===== RECORDS SUPPLIED =====
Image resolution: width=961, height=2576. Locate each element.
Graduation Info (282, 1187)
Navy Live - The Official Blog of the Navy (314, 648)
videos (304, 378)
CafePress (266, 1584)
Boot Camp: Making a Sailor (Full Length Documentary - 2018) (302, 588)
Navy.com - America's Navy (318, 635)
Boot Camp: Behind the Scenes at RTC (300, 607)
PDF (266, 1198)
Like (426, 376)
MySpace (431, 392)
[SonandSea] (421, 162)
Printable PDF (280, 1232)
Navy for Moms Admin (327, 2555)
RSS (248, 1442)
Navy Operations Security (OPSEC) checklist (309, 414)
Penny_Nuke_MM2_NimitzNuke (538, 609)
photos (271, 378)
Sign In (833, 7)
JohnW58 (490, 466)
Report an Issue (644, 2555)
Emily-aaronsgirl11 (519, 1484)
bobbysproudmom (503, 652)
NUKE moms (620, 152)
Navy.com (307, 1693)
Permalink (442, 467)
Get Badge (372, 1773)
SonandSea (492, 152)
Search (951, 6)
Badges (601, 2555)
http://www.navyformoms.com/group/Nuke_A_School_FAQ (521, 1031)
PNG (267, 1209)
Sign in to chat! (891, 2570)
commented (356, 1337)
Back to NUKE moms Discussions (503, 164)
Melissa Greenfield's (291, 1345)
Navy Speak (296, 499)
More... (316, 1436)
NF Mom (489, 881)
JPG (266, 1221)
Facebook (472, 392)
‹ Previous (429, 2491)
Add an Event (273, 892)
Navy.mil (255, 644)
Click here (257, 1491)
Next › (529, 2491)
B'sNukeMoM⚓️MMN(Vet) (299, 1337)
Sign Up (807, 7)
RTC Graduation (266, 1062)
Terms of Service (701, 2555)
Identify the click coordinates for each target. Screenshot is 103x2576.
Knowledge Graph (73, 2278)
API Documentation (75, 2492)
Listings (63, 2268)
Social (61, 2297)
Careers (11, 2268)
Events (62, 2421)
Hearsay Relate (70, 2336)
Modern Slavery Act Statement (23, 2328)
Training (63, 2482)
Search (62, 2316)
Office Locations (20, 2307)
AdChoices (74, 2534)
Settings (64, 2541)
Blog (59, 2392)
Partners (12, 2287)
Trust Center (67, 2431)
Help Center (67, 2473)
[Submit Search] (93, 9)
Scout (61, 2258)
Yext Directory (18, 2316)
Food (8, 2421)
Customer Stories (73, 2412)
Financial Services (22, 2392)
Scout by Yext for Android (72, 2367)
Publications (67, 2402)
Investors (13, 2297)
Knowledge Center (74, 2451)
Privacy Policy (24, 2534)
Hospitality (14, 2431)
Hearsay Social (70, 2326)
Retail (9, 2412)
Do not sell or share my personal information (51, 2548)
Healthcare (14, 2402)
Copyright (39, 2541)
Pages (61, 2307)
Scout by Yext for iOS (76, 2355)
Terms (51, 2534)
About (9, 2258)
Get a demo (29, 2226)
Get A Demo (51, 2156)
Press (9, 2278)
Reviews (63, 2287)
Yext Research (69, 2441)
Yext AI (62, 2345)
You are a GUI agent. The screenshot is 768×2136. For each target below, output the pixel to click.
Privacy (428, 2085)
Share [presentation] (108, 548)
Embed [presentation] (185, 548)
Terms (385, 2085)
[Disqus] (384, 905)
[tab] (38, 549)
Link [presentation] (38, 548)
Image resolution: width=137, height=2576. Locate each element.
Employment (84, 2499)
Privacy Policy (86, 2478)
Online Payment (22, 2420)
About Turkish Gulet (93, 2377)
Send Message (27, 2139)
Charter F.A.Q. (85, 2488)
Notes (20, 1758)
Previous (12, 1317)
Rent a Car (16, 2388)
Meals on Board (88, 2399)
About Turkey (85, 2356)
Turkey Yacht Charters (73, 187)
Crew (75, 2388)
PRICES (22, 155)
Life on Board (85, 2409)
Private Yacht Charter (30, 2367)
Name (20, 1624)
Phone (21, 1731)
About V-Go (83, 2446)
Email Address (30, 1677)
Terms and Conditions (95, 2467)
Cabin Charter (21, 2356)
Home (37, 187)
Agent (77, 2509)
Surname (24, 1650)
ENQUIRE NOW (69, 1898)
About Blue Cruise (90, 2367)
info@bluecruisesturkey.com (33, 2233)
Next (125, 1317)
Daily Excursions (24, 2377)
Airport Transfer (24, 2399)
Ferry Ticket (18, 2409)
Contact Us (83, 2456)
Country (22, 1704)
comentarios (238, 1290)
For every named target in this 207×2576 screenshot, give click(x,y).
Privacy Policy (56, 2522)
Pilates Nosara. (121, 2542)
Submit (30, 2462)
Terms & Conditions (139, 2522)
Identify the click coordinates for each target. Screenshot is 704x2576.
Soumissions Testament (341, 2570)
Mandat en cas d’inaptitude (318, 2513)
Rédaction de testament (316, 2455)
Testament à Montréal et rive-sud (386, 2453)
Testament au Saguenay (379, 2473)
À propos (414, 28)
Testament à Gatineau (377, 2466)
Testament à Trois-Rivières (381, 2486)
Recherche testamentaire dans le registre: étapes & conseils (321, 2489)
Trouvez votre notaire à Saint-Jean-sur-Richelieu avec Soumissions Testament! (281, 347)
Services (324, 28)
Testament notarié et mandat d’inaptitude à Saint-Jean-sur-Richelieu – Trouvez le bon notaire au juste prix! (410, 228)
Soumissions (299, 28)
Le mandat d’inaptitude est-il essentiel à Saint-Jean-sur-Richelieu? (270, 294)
=====
• [TASK OBJECTIVE]
What you should output is every line of the records above, from the first through the line containing "PNG (267, 1209)", unchanged.

• [WRITTEN REPLY]
Image resolution: width=961, height=2576. Locate each element.
Graduation Info (282, 1187)
Navy Live - The Official Blog of the Navy (314, 648)
videos (304, 378)
CafePress (266, 1584)
Boot Camp: Making a Sailor (Full Length Documentary - 2018) (302, 588)
Navy.com - America's Navy (318, 635)
Boot Camp: Behind the Scenes at RTC (300, 607)
PDF (266, 1198)
Like (426, 376)
MySpace (431, 392)
[SonandSea] (421, 162)
Printable PDF (280, 1232)
Navy for Moms Admin (327, 2555)
RSS (248, 1442)
Navy Operations Security (OPSEC) checklist (309, 414)
Penny_Nuke_MM2_NimitzNuke (538, 609)
photos (271, 378)
Sign In (833, 7)
JohnW58 (490, 466)
Report an Issue (644, 2555)
Emily-aaronsgirl11 (519, 1484)
bobbysproudmom (503, 652)
NUKE moms (620, 152)
Navy.com (307, 1693)
Permalink (442, 467)
Get Badge (372, 1773)
SonandSea (492, 152)
Search (951, 6)
Badges (601, 2555)
http://www.navyformoms.com/group/Nuke_A_School_FAQ (521, 1031)
PNG (267, 1209)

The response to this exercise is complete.